#### What to do:
Write out exactly the lines from the start of the entries through the one that contains "Task: Click the thumbs-up like icon", including both.

#### Source data:

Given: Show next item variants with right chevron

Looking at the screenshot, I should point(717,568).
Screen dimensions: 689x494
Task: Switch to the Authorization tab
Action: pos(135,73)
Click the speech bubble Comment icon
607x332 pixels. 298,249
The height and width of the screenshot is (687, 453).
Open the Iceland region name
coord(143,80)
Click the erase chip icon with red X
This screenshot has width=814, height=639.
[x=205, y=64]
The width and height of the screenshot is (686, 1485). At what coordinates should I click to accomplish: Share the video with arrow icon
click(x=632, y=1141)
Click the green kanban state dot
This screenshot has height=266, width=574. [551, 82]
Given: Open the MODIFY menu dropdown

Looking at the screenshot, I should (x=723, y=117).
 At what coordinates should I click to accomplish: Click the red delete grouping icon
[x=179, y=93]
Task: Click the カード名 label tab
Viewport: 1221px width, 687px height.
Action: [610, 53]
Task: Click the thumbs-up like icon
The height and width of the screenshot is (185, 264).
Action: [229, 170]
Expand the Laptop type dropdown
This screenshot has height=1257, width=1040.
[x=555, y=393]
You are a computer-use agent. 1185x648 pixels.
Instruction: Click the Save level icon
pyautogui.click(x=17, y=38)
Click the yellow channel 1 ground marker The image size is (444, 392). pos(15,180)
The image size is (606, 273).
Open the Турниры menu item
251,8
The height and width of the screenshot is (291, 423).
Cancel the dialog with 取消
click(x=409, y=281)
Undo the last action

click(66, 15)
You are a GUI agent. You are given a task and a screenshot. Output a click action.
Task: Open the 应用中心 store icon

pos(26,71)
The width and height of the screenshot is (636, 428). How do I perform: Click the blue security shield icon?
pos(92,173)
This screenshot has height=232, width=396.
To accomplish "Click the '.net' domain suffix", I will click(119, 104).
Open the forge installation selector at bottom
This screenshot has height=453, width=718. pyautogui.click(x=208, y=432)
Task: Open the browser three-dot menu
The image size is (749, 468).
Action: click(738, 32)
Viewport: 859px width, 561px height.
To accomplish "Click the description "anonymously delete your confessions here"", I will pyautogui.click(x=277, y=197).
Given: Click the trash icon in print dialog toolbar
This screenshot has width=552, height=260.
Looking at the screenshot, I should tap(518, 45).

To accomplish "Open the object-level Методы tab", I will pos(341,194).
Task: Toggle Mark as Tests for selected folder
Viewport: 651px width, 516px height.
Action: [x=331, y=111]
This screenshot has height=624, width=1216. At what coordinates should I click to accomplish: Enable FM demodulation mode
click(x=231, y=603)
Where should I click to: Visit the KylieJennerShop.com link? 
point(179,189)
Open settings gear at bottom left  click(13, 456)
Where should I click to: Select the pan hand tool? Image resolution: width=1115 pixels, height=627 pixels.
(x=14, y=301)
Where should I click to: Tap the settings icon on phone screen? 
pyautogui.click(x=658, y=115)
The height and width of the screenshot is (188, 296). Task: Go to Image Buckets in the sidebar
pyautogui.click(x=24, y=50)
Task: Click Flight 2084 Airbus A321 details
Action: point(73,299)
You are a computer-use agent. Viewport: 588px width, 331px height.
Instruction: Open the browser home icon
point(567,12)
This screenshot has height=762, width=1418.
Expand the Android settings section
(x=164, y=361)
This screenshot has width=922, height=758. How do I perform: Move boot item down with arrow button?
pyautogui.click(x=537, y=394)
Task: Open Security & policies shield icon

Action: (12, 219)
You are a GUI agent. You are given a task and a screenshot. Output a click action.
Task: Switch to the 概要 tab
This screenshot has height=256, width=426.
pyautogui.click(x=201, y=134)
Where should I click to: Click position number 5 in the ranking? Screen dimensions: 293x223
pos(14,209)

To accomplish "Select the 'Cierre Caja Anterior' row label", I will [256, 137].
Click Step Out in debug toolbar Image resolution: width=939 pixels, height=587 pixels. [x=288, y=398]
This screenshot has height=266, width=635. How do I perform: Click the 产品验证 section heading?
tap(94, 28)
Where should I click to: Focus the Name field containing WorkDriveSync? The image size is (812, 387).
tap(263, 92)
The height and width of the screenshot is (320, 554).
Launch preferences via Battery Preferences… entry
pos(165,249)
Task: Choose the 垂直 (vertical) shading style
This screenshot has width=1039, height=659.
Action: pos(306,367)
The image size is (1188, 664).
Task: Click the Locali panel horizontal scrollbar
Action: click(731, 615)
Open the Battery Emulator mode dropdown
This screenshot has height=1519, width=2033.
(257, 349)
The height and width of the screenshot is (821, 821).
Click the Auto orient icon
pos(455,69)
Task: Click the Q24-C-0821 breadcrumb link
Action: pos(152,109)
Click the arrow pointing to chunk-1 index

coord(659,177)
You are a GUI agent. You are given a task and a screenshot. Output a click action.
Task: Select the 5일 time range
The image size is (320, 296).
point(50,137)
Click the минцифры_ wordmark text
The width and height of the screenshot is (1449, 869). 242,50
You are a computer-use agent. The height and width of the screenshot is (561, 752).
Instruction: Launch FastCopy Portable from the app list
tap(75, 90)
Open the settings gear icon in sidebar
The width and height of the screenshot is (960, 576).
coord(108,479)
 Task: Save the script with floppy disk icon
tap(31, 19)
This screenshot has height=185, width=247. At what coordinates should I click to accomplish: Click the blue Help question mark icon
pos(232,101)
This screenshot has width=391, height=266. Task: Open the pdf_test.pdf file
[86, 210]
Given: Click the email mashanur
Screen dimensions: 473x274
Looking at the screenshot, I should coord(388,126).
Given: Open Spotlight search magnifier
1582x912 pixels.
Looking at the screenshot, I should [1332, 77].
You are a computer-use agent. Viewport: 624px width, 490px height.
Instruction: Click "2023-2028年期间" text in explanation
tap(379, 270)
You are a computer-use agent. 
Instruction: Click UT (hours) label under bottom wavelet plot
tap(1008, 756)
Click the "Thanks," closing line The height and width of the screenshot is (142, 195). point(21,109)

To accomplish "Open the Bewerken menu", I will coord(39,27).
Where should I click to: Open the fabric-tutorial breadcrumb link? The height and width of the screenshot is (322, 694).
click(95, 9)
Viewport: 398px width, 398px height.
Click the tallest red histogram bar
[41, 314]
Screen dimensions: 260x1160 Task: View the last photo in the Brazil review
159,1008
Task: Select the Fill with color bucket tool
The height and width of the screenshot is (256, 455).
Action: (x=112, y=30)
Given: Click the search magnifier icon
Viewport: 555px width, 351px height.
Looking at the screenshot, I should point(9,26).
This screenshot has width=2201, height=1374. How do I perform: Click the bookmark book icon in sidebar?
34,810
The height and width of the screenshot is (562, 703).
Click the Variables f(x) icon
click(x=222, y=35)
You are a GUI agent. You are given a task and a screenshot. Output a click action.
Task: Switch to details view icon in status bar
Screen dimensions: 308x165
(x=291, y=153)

#### Result for this task:
Given: Show next item variants with right chevron

Looking at the screenshot, I should point(717,568).
Screen dimensions: 689x494
Task: Switch to the Authorization tab
Action: pos(135,73)
Click the speech bubble Comment icon
607x332 pixels. 298,249
The height and width of the screenshot is (687, 453).
Open the Iceland region name
coord(143,80)
Click the erase chip icon with red X
This screenshot has width=814, height=639.
[x=205, y=64]
The width and height of the screenshot is (686, 1485). At what coordinates should I click to accomplish: Share the video with arrow icon
click(x=632, y=1141)
Click the green kanban state dot
This screenshot has height=266, width=574. [551, 82]
Given: Open the MODIFY menu dropdown

Looking at the screenshot, I should (x=723, y=117).
 At what coordinates should I click to accomplish: Click the red delete grouping icon
[x=179, y=93]
Task: Click the カード名 label tab
Viewport: 1221px width, 687px height.
Action: [610, 53]
Task: Click the thumbs-up like icon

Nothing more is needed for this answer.